> [Exercise directions]: Reproduce the entries exactly and omit the pictures.

··········

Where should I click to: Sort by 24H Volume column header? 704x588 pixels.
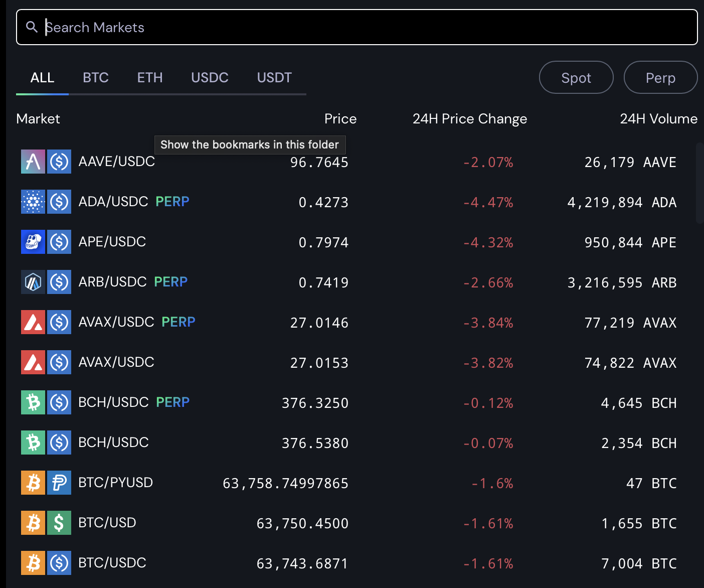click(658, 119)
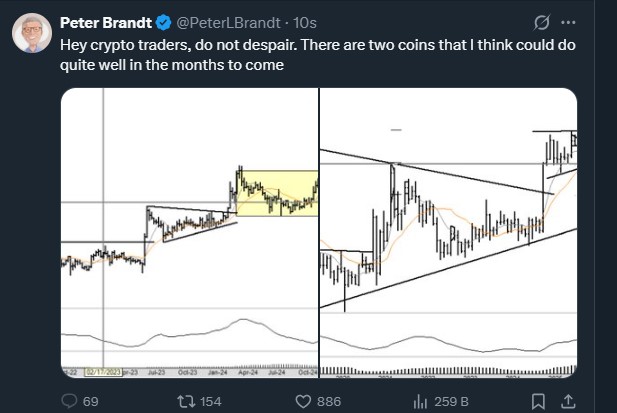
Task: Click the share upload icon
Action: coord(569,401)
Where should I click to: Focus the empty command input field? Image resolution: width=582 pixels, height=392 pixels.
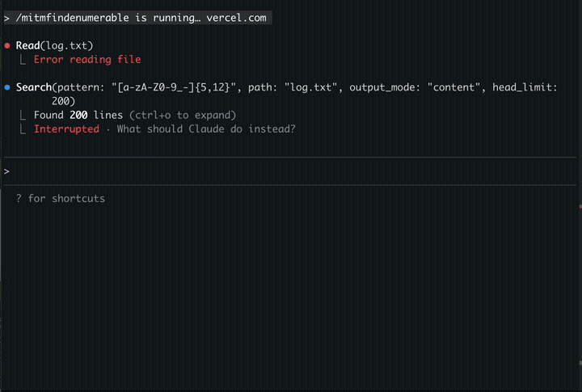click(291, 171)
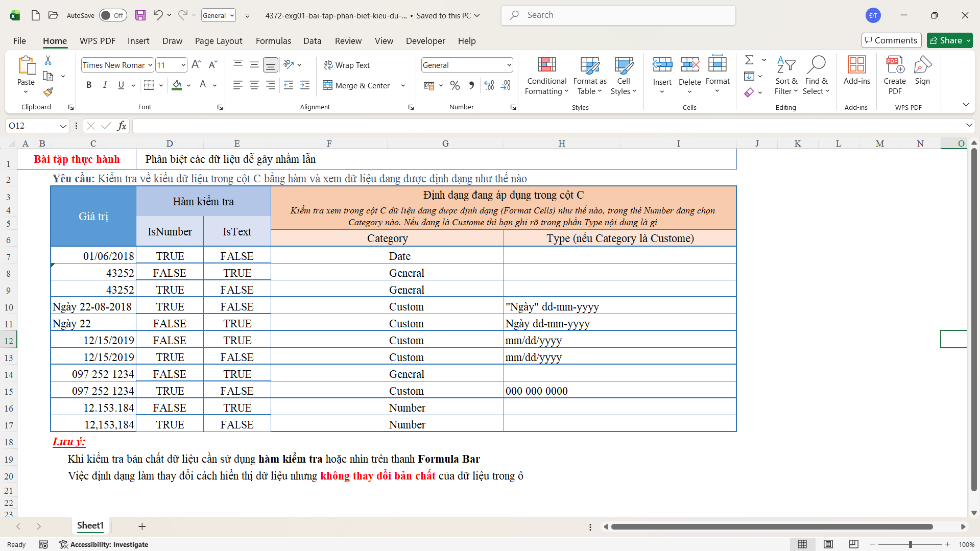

··········

> [Your solution]:
Where should I click to: Sort by 24H Volume column header? 704x588 pixels.
click(658, 119)
Task: Click the share upload icon
Action: coord(569,401)
Where should I click to: Focus the empty command input field? Image resolution: width=582 pixels, height=392 pixels.
click(291, 171)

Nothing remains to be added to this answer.